Daha önce hiç sevilmemişti. Bilmiyordu, belki de öyle sanıyordu.
Ama daha önce hiç sevmeyişi...
İşte o konuda oldukça emindi.
Belki de neler olup bittiğinin, bu hissettiklerinin cevabını o verebilirdi.
Sima'dan yana bir iki adım attı Ejder. Fakat daha aralarındaki mesafeyi yarıya indiremeden genç bir adam görüş alanına girmiş, Sima'yı kolları arasına alıp sarıp sarmaladığı yetmezmiş gibi saçlarını, yanaklarını öpmeye başlamıştı.
Uzaktan olmasına rağmen gördükleriyle put kesilen Ejder sıktığı yumruğu nedeniyle parmaklarını çıtırdatmaya başladı. Çalmaya başlayan korna seslerini umursamazken yumruklarını sıkmaya devam etti. Gözlerinden ateş püskürtecek gibi bakınırken, tam arkasında olan Erdi kime kilitlendiğini elbette fark etmişti.
"Ejder..." diye konuşacak olduğunda sözünü kesti Ejder.
"Erdiii."
Bekledi Erdi. Bu dev adam zaten yeteri kadar öfkeli biriydi.
Ne vardı daha fazlasına neden olacak?
"O herifin adını sanını istiyorum Erdiii."
...
Güneş yeni bir güne doğarken geçen neredeyse bir buçuk ay sonrasındaki alışmışlıkla güne başladı Sima. Ölüm gibi bir şeydi alışmak, ama kimse ölmemişti. Kimse de öyle üzüntüsünden falan ölmeyecekti. Bürodaki kahvaltısından sonra mutfak tarafında bulunup arka sokağa bakan küçük bahçeye çıktığında bu biraz da mide bulantısının geçmesi içindi. Dünden beri doğru düzgün bir şey yiyememiş olmasına rağmen midesi bulanıyor, annesi Sibel hanım bir anne tereddüdüyle haklı olarak söyleniyordu. Belki de annesinin dediği gibi saatlerce oturduğu balkonda üşütmüştü. Elindeki büyük fincan çayıyla derin derin nefes alarak tek bir bulut bile olmayan, güneşin tüm sıcaklığıyla parıldadığı göğe baktı. Gözlerini kapatıp yeni bir soluk aldığından izlendiğini bilemezdi.
Onun gibi bakışlarını gökyüzüne çeviren Ejder, bu saatte burada ne yaptığını bilmese de güneş gözlüklerinin ardından güneşi selamlıyordu.
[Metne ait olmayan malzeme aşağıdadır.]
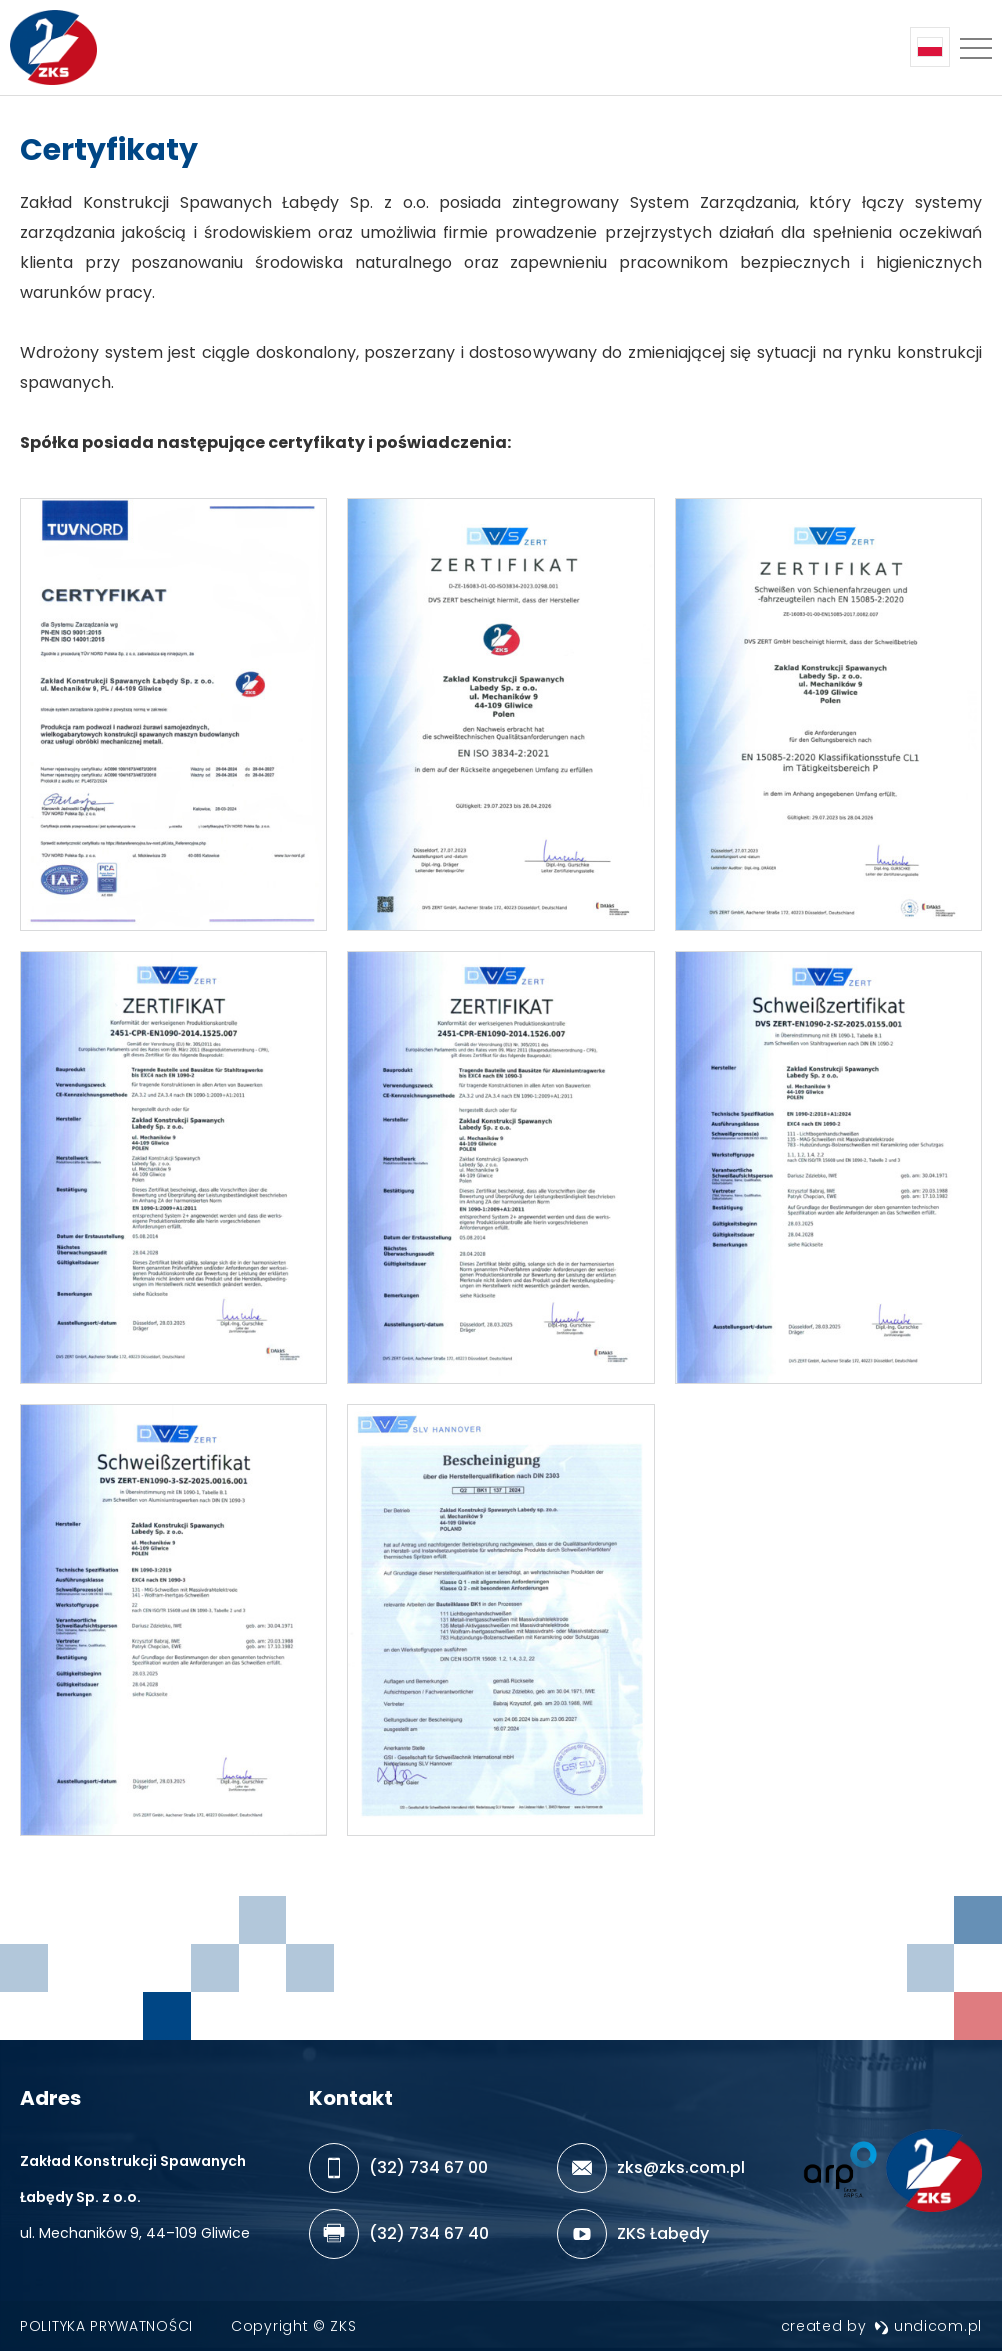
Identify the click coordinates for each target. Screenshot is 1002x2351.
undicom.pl (928, 2326)
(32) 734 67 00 (428, 2167)
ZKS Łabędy (663, 2233)
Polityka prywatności (106, 2326)
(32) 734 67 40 (429, 2233)
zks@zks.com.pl (681, 2167)
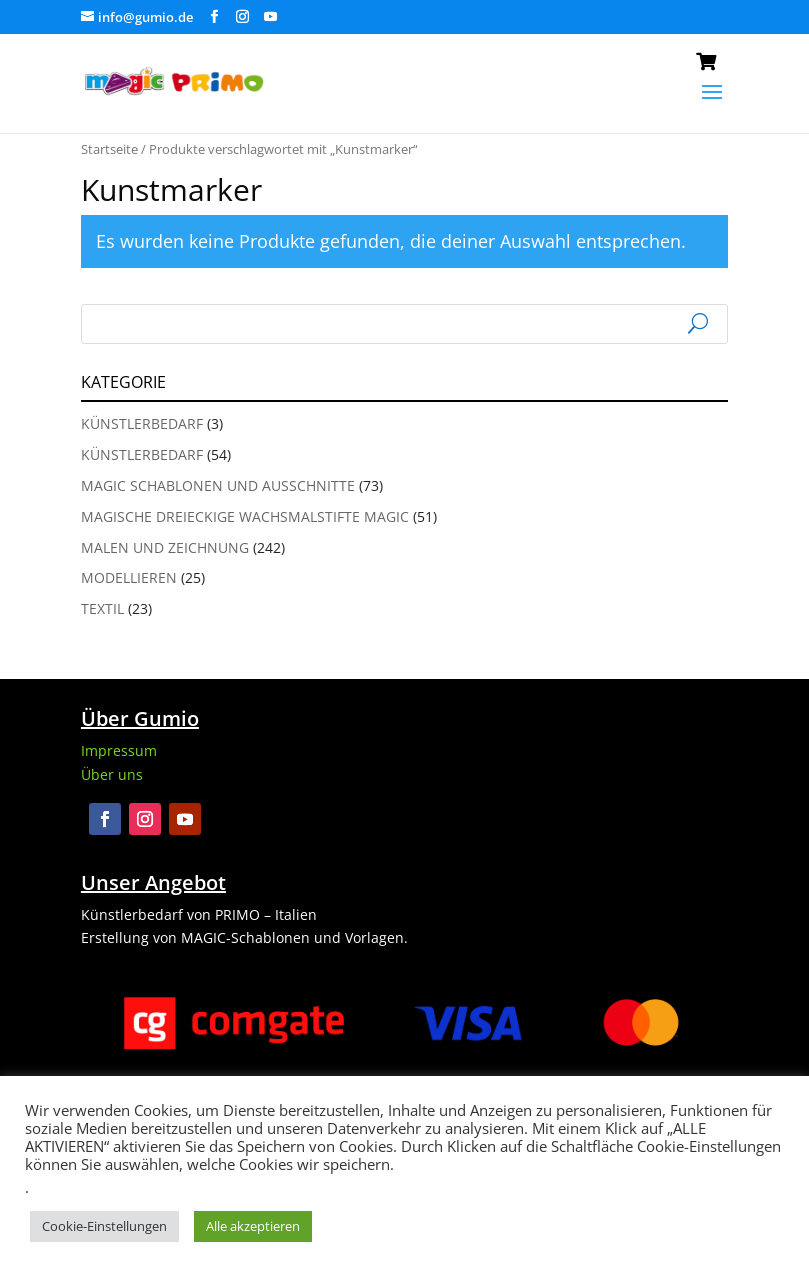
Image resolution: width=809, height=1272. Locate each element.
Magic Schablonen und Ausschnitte (218, 485)
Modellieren (129, 577)
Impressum (119, 750)
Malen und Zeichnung (165, 547)
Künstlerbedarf (142, 423)
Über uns (112, 774)
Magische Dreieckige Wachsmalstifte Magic (245, 516)
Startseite (109, 149)
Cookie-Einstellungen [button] (104, 1226)
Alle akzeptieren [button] (253, 1226)
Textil (102, 608)
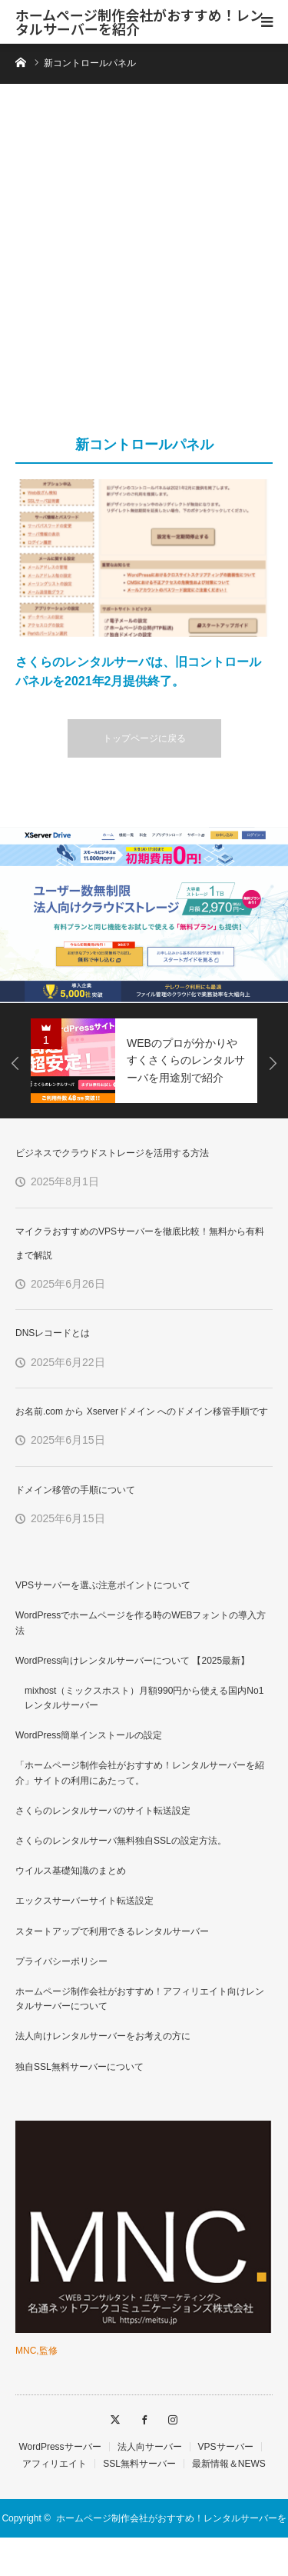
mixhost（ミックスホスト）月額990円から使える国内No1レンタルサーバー (144, 1698)
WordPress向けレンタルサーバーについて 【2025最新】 (132, 1660)
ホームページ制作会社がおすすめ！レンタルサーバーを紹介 (139, 21)
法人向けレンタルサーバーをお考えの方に (102, 2036)
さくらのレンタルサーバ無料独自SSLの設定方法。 (121, 1840)
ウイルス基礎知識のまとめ (70, 1870)
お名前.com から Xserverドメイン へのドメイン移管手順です (141, 1411)
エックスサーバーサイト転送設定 (84, 1900)
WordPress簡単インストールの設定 (88, 1735)
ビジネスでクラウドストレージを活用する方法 (112, 1153)
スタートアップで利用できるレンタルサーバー (112, 1931)
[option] (144, 915)
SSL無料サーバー (139, 2463)
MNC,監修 (36, 2350)
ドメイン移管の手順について (75, 1490)
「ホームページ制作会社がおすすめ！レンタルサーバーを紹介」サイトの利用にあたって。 (139, 1772)
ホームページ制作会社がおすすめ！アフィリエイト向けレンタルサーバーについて (139, 1998)
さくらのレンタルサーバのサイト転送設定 (102, 1810)
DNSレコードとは (52, 1333)
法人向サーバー (150, 2446)
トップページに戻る (144, 738)
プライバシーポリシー (61, 1961)
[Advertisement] (144, 266)
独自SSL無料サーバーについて (79, 2066)
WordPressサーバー (59, 2446)
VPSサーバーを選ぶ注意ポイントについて (102, 1585)
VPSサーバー (225, 2446)
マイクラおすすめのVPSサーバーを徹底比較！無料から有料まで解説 (139, 1243)
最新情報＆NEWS (229, 2463)
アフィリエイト (54, 2463)
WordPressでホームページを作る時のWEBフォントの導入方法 (140, 1622)
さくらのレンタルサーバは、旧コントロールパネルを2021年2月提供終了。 (138, 671)
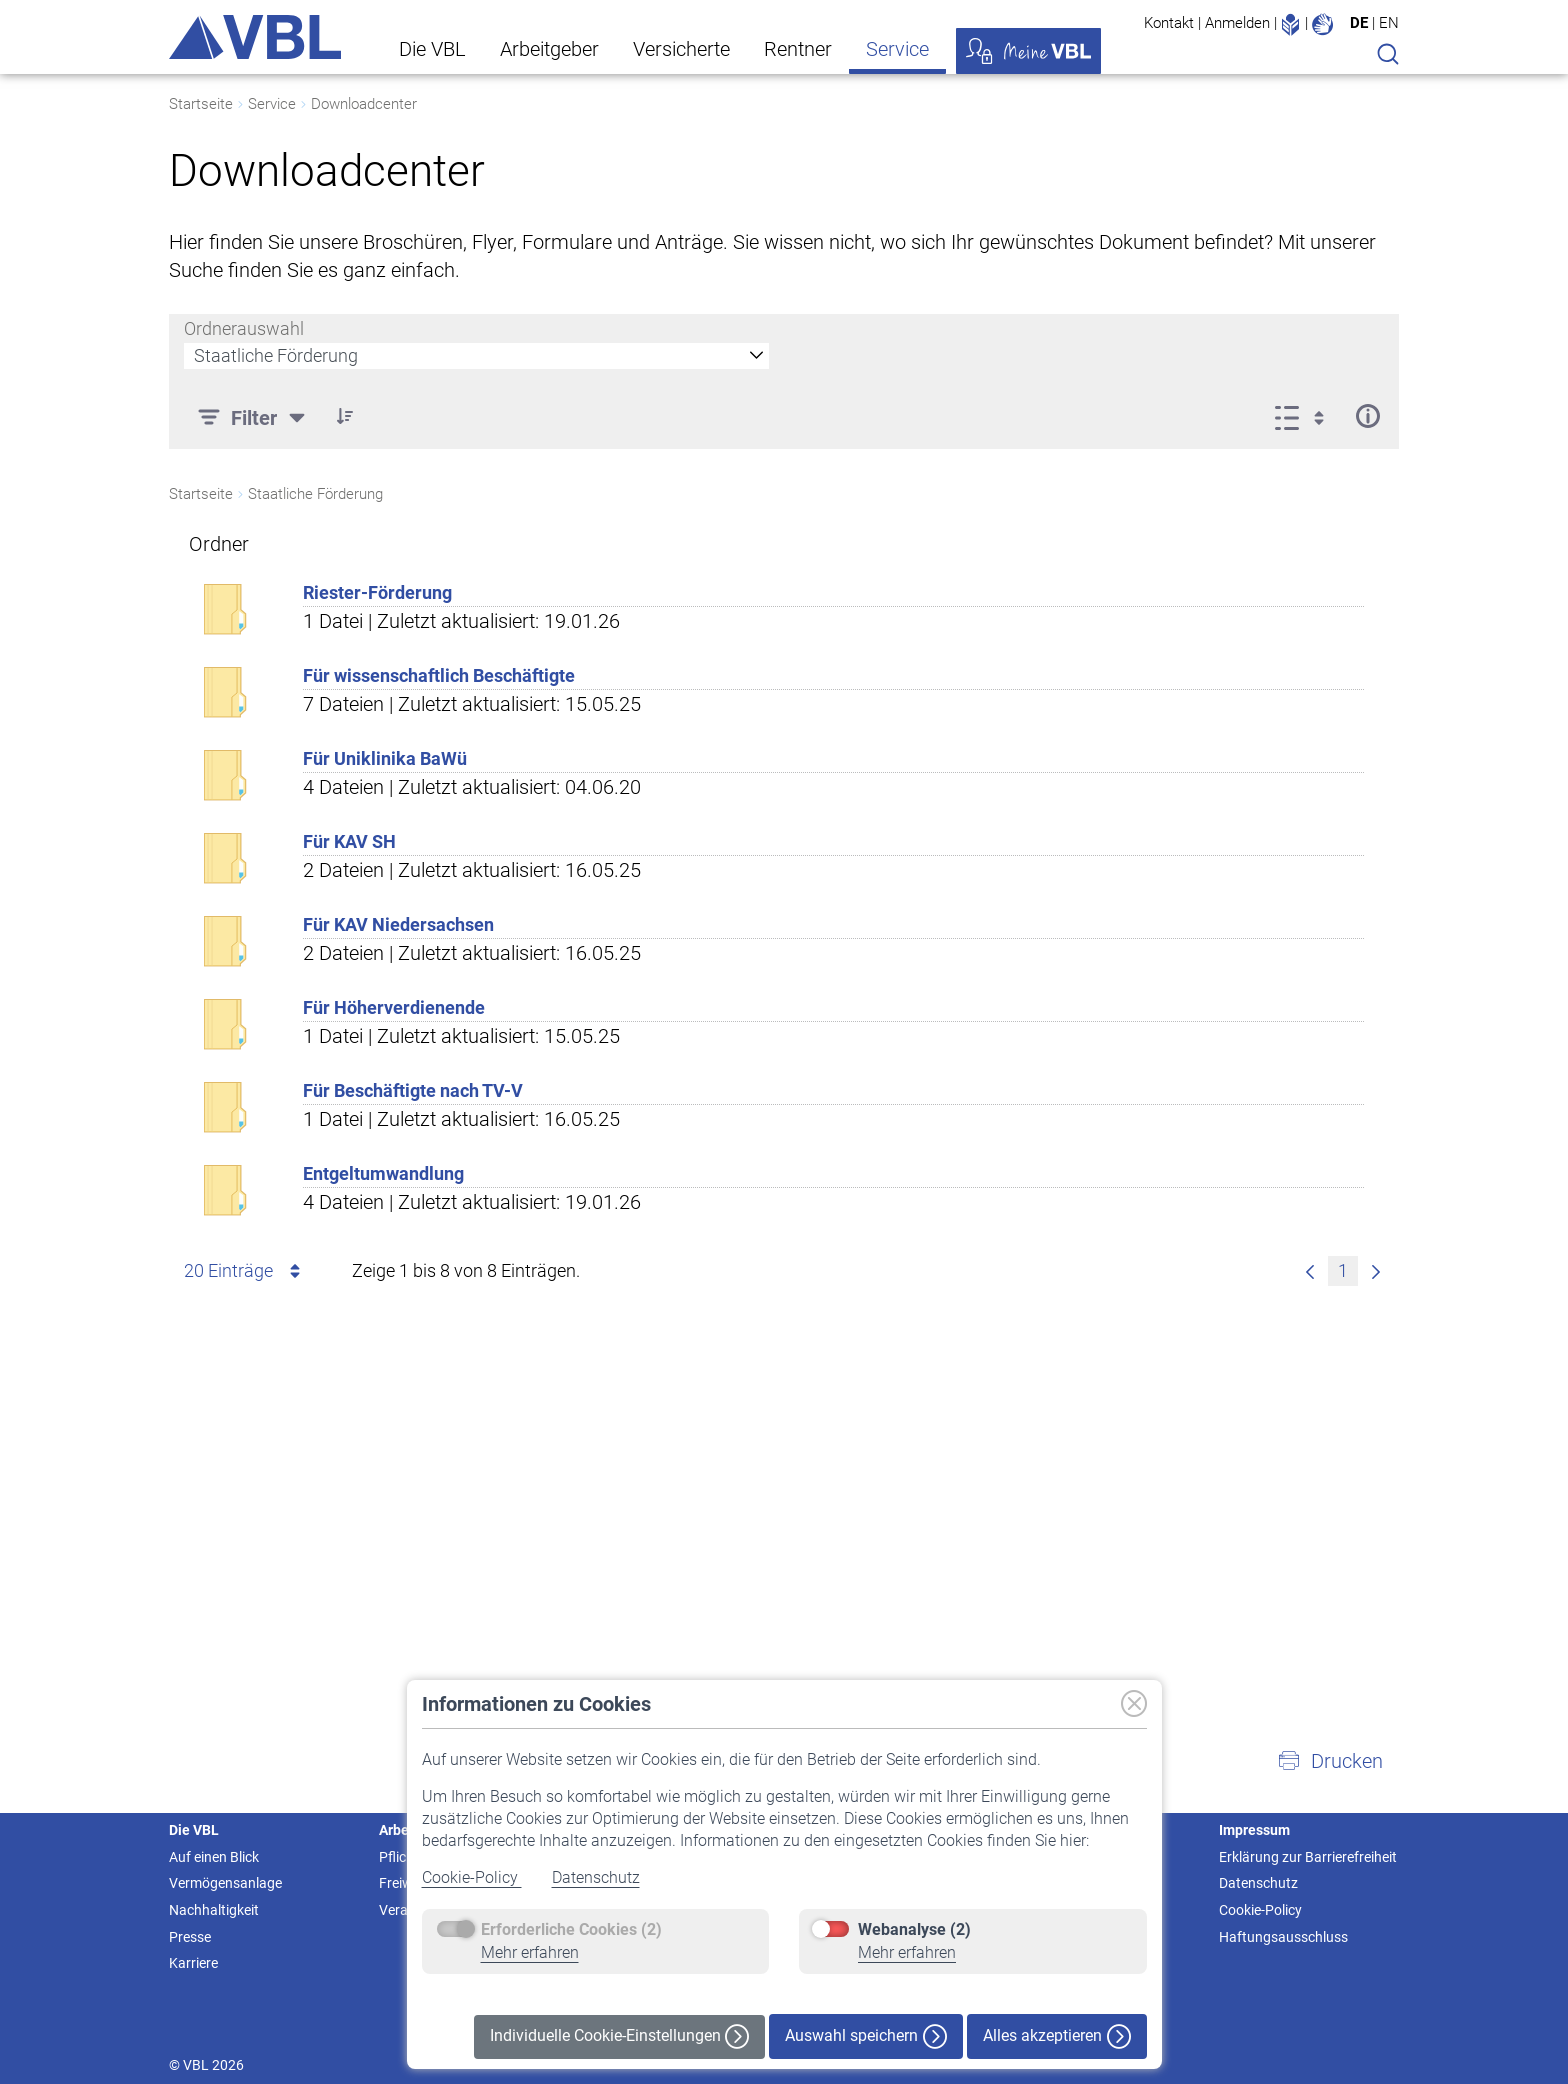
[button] (1330, 1761)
Aslında bu saatte uyanık bile olmazdı. Hiçbir zaman öyle erkenden ayaklanıp işine gücüne bakan biri olmamıştı ki. Ama bu gidişle, sırf onu görmek adına sabahın köründe de olsa kalkmak zorunda kalacak gibiydi. Belki de akşamları gelmeliydi. Ya da öğle molasında...
"Pişman olacaksın." diye elindeki iki kahve bir sandviçle araca binen Erdi, Ejder'e kahvesini uzatırken sandviçinden söz ediyordu.
"Yakın yer bak, gideyim alayım istersen." dediğinde kahvesini yudumlayarak başını iki yana salladı Ejder. Çıkardığı gözlüklerini torpidoya bırakırken gözleri yine aynı yeri bulmuştu. Direksiyon başında oturmuş oldukça aç bir şekilde sandviçini yiyen Erdi'nin de bakışları genç kadına gitmiş, bir an için ısırdığı lokmasını çiğnemeyi durdurup Ejder'e bakınmıştı. Yeniden çiğnemeye başladığı parçayı yuttuğunda gözleri patronu ile genç kadın arasında gidip gelirken konuştu:
"Öldürmekten vazgeçtin..." dediği an üzerine aldığı bakışlarla oturduğu yerde kıpırdanıp:
"İyi tamam, hiç düşünmemiştin diyelim. Ama anlamadığım, sabahın köründe neden buradayız?" diye sordu. Sorusuyla adamından aldığı bakışlarını yeniden genç kadına diken Ejder, sessiz kalmıştı. Bu soruya verebileceği bir cevabı yoktu. Tam olarak kendisi de burada ne yaptığını bilmiyordu ama, gidemiyordu da. Eli göğsünün sağ yanına giderken kalbinin atışıyla derin bir iç çekip, bu kez parmaklarını sol göğsüne, yarasının üzerine götürmüştü. Eli yumruk halini aldığında, yumruğunu iki kez yarasının üzerine indirdi. Hissetmiyordu bile. O gözleri görene kadar kimsenin haberi olmadan sağ yanında taşıdığı şeyi de hissetmiyordu ama, şuan atışı tüm bedeninde yankı yapıyor, buradayım, hisset, beni duymanı sağlayanı bana getir, diye bağırışını duyar gibi oluyordu.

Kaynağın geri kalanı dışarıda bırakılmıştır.